= Selected excerpt =
THE LEAGUE OF THE EMPIRE

On July 16th, 1916.

BY
FR. NICHOLAI VELIMIROVIC, PH.D.

_Reprinted from the "FEDERAL MAGAZINE."_


LONDON
"THE ELECTRICIAN" PRINTING AND PUBLISHING CO., LIMITED.
SALISBURY COURT, FLEET STREET, E.C.




THE NEW IDEAL IN EDUCATION.

By Father Nicholai Velimirovic, Ph.D.

        "Nature _takes sufficient care
        of our individualistic sense,
        leaving to_ Education _the care
        of our panhumanistic sense_."

Ladies and Gentlemen,

If we do not want war we must look to the children. There is the only
hope and the only wise starting point. It is not without a deep
prophetic significance that Christ asked children to come unto Him. In
all the world-calamities, in all wars, strifes, religious inquisitions
and persecutions, in all the hours of human misery and helplessness, He
has been asking, through centuries, the children to come unto Him. I am
sure, if anybody has ears for His voice to-day, amidst the thunderings
of guns and passions and revenges, one would hear the same call: Let the
children come unto Me!--Not kings and politicians, not journalists and
generals, not the grown-up people, but children. And so to-day also,
when we ask for a way out of the present world-misery, when we _in
profundis_ of darkness to-day ask for light, and in sorrow for to-morrow
ask for advice and comfort, we must look to the children and Christ.

= Extracted records =
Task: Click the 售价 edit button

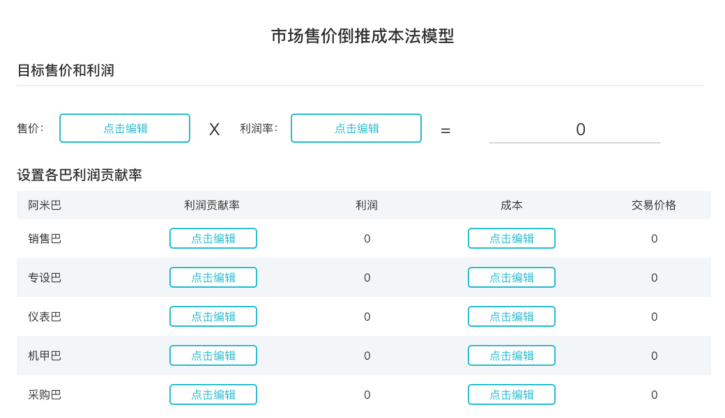Action: [x=125, y=128]
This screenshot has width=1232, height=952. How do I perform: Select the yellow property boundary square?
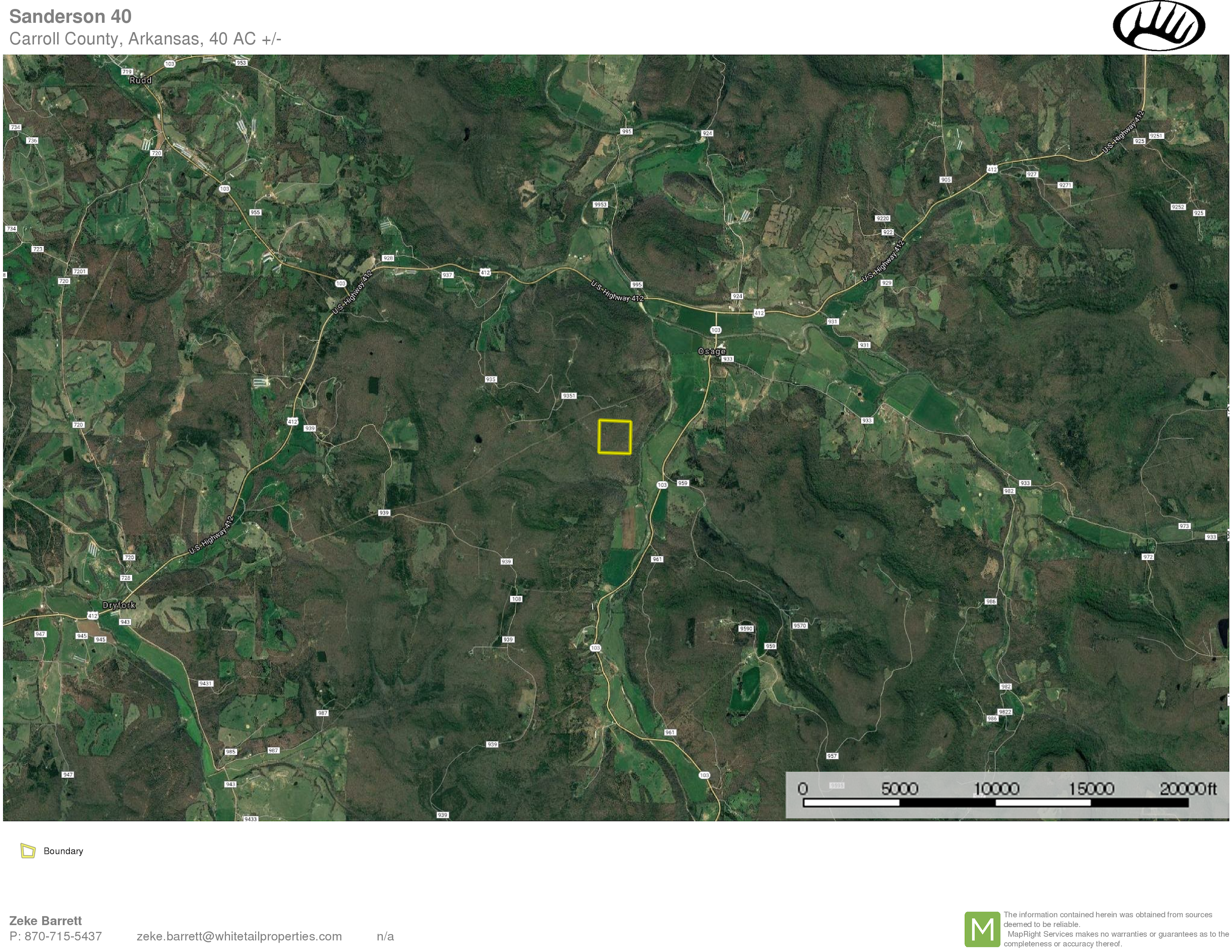[x=614, y=437]
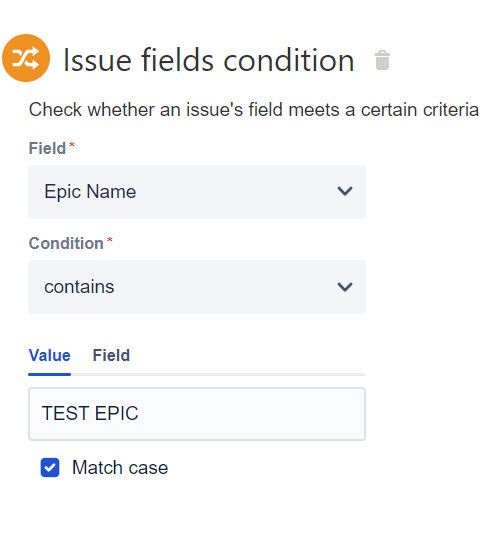Screen dimensions: 489x538
Task: Click the red asterisk next to Field label
Action: (72, 145)
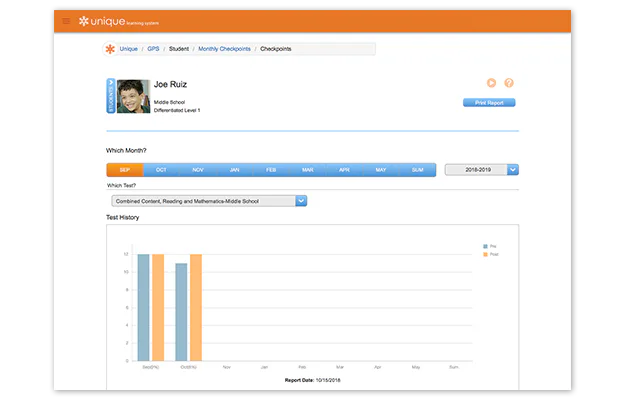Screen dimensions: 625x400
Task: Expand the blue Students side tab
Action: pyautogui.click(x=111, y=96)
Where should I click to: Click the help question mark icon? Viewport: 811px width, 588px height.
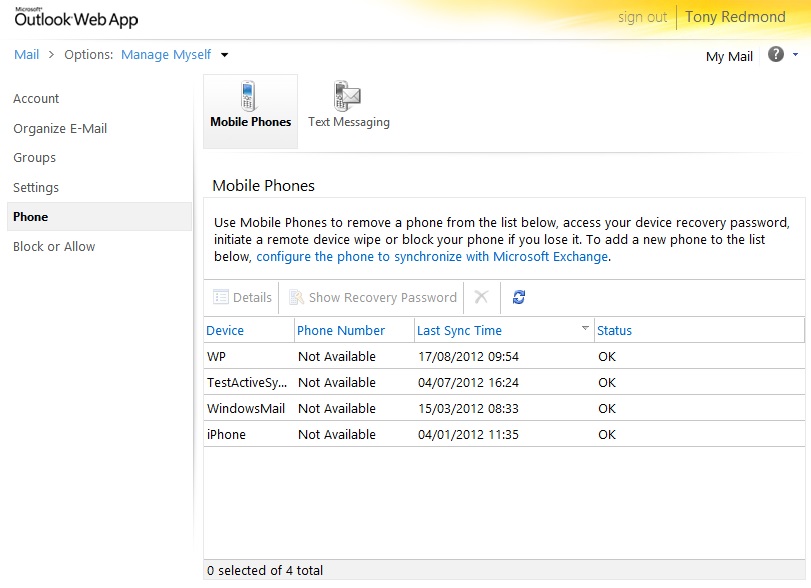tap(775, 55)
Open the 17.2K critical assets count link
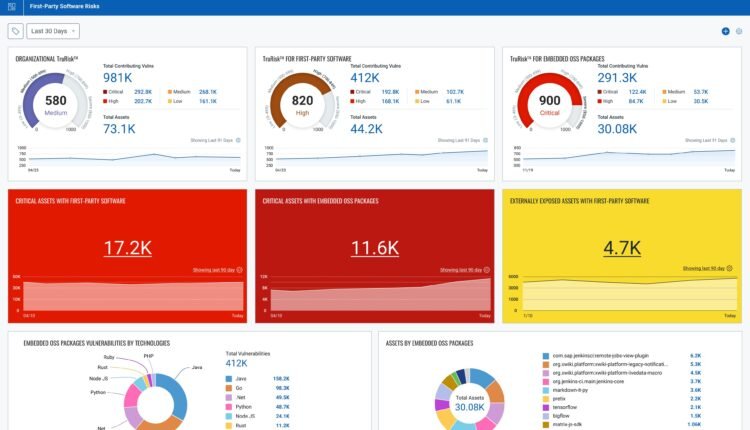The width and height of the screenshot is (750, 430). pyautogui.click(x=127, y=245)
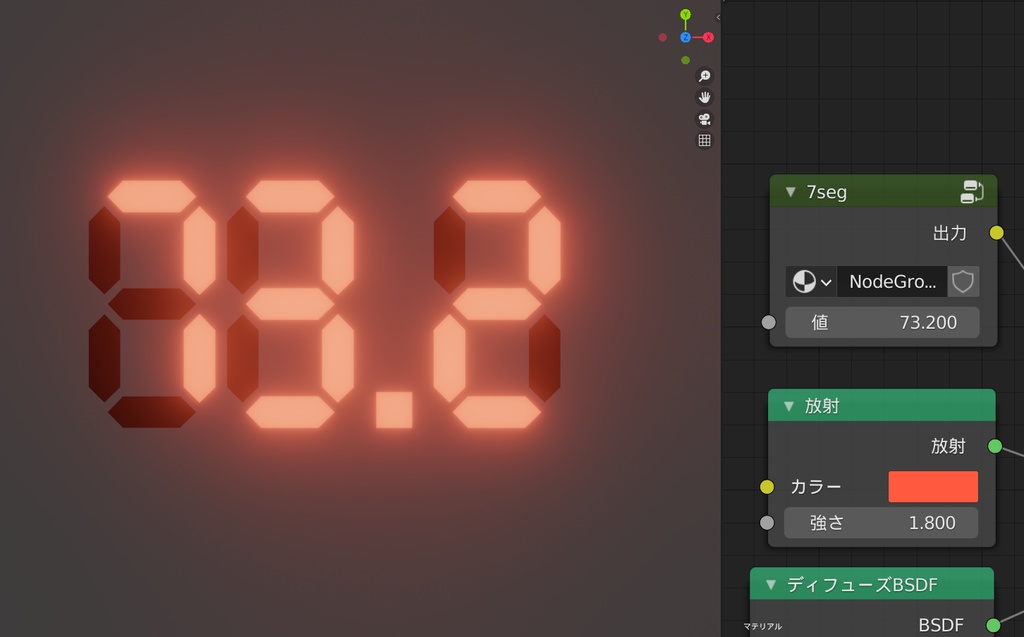Activate the hand pan icon in the viewport

pyautogui.click(x=704, y=97)
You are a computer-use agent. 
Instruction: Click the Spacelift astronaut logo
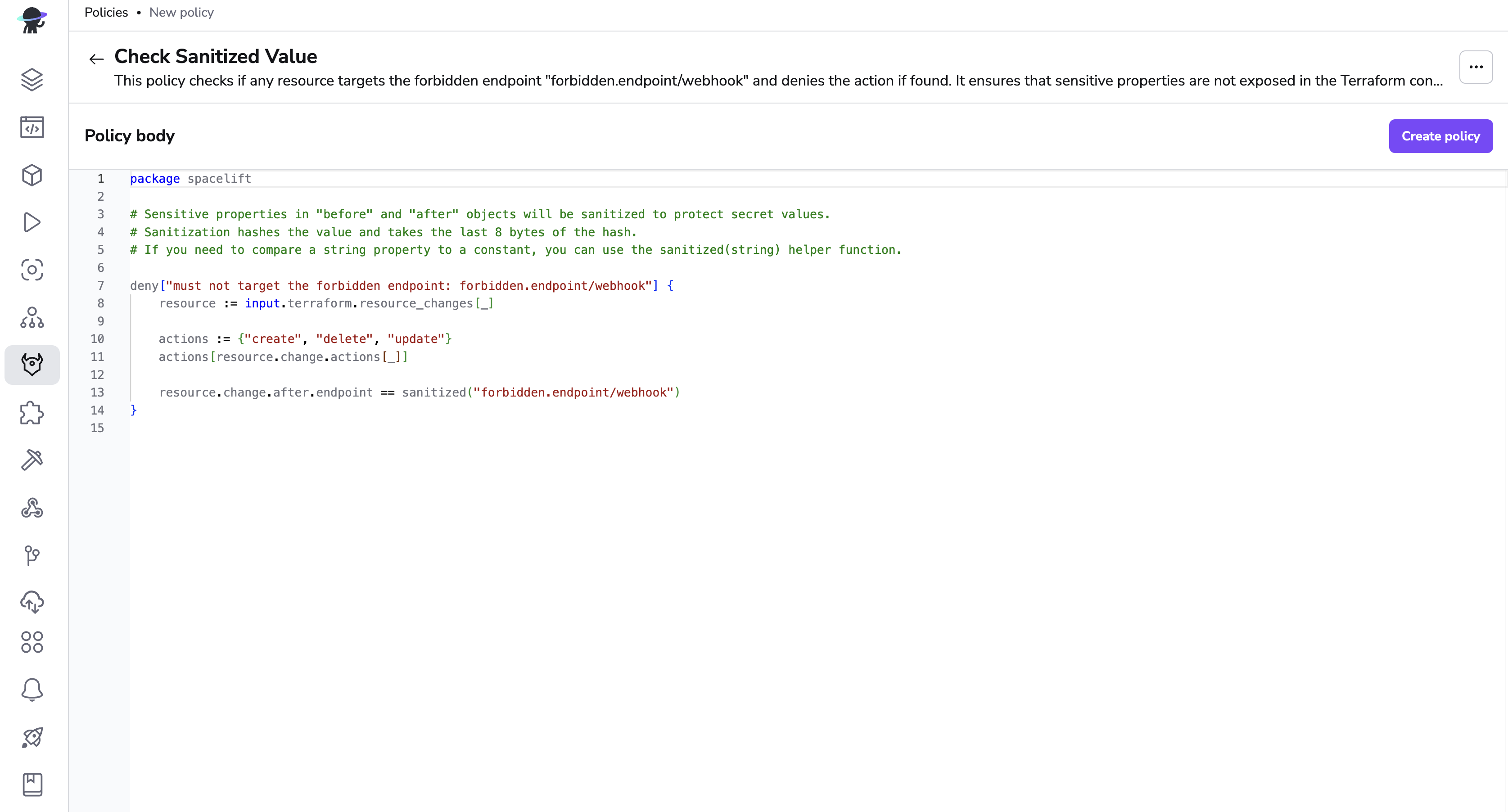pos(32,21)
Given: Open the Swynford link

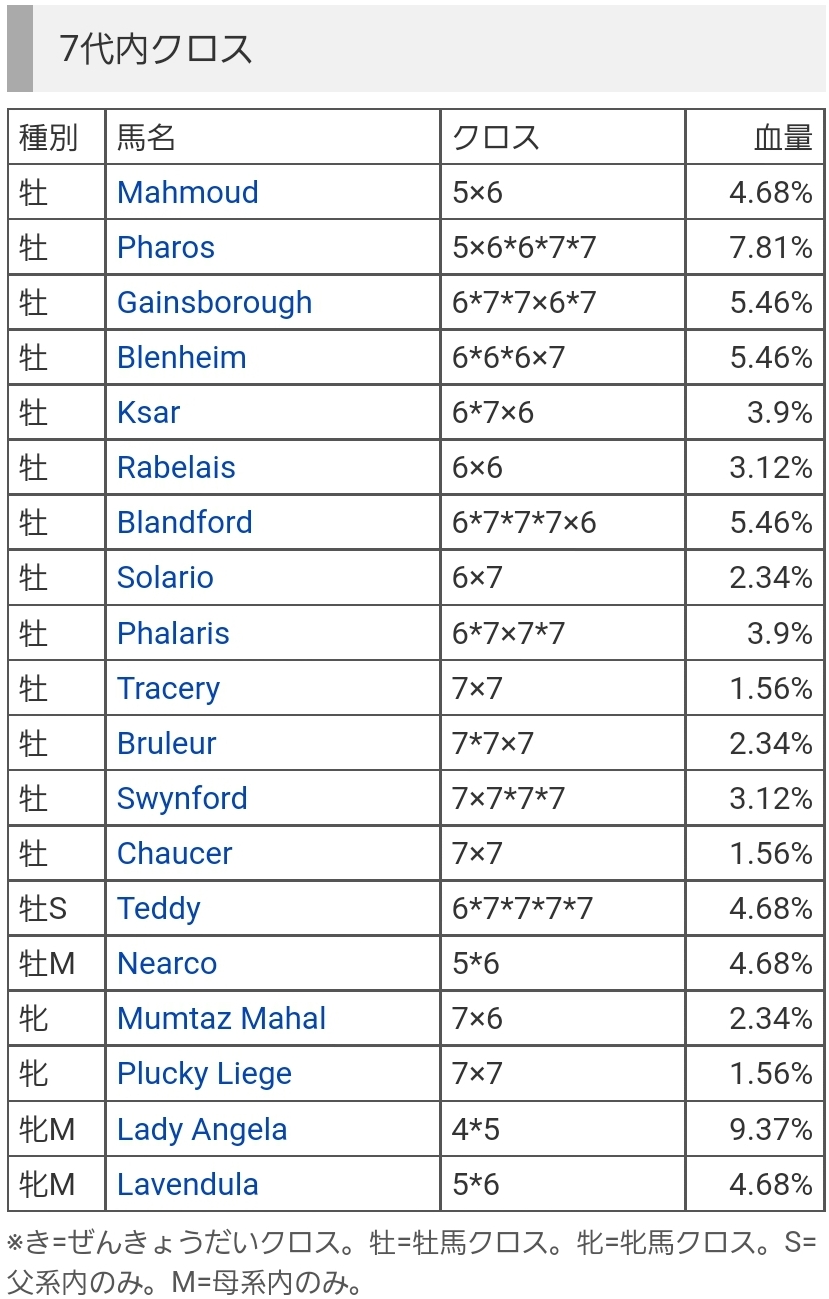Looking at the screenshot, I should coord(182,798).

= Problem =
Copy out the entire excerpt on education word for word. The records have no connection to the excerpt on education.

= Task answer =
THE LEAGUE OF THE EMPIRE

On July 16th, 1916.

BY
FR. NICHOLAI VELIMIROVIC, PH.D.

_Reprinted from the "FEDERAL MAGAZINE."_


LONDON
"THE ELECTRICIAN" PRINTING AND PUBLISHING CO., LIMITED.
SALISBURY COURT, FLEET STREET, E.C.




THE NEW IDEAL IN EDUCATION.

By Father Nicholai Velimirovic, Ph.D.

        "Nature _takes sufficient care
        of our individualistic sense,
        leaving to_ Education _the care
        of our panhumanistic sense_."

Ladies and Gentlemen,

If we do not want war we must look to the children. There is the only
hope and the only wise starting point. It is not without a deep
prophetic significance that Christ asked children to come unto Him. In
all the world-calamities, in all wars, strifes, religious inquisitions
and persecutions, in all the hours of human misery and helplessness, He
has been asking, through centuries, the children to come unto Him. I am
sure, if anybody has ears for His voice to-day, amidst the thunderings
of guns and passions and revenges, one would hear the same call: Let the
children come unto Me!--Not kings and politicians, not journalists and
generals, not the grown-up people, but children. And so to-day also,
when we ask for a way out of the present world-misery, when we _in
profundis_ of darkness to-day ask for light, and in sorrow for to-morrow
ask for advice and comfort, we must look to the children and Christ.